The difference is that with Crate Games, the dogs decide for themselves to stay in the crate. That short clip is only one of the results you get out of those games. The games are motivational. The dog learns control by deciding for himself that it is more beneficial and fun to stay where he's at instead of bolting out the door. 

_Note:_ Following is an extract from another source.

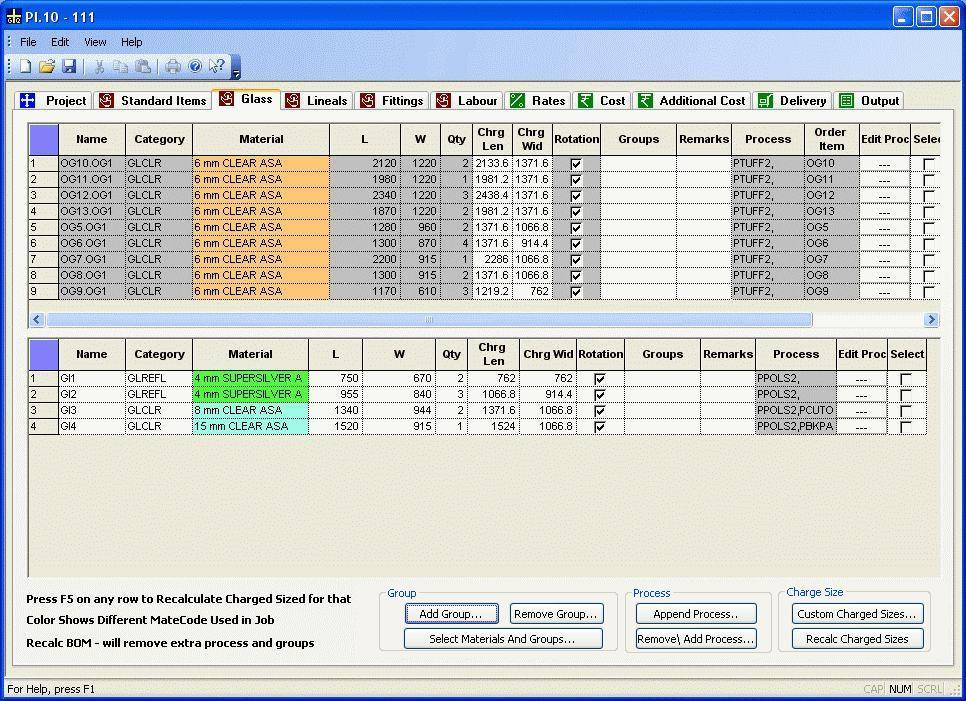Click the Paste clipboard toolbar icon
This screenshot has height=701, width=966.
(x=143, y=66)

These games can be used to teach a dog directionals, to build drive and motivation, to teach them impulse control. It's so much more than just telling the dog to stay in the car because it translates into your obedience, agility etc. training.


----------



## NewbieShepherdGirl (Jan 7, 2011)

Mrs.K said:


> The difference is that with Crate Games, the dogs decide for themselves to stay in the crate. That short clip is only one of the results you get out of those games. The games are motivational. The dog learns control by deciding for himself that it is more beneficial and fun to stay where he's at instead of bolting out the door.
> 
> These games can be used to teach a dog directionals, to build drive and motivation, to teach them impulse control. It's so much more than just telling the dog to stay in the car because it translates into your obedience, agility etc. training.


Interesting...makes sense. Thanks for clearin' that up for me.


----------



## Unforgiving (Jul 27, 2014)

I only just noticed at the start of the video that she waits until they are a little older, I think her little dog is 3 months. Is this the same with all pups? Has anyone done it with a GSD and how old were they?


----------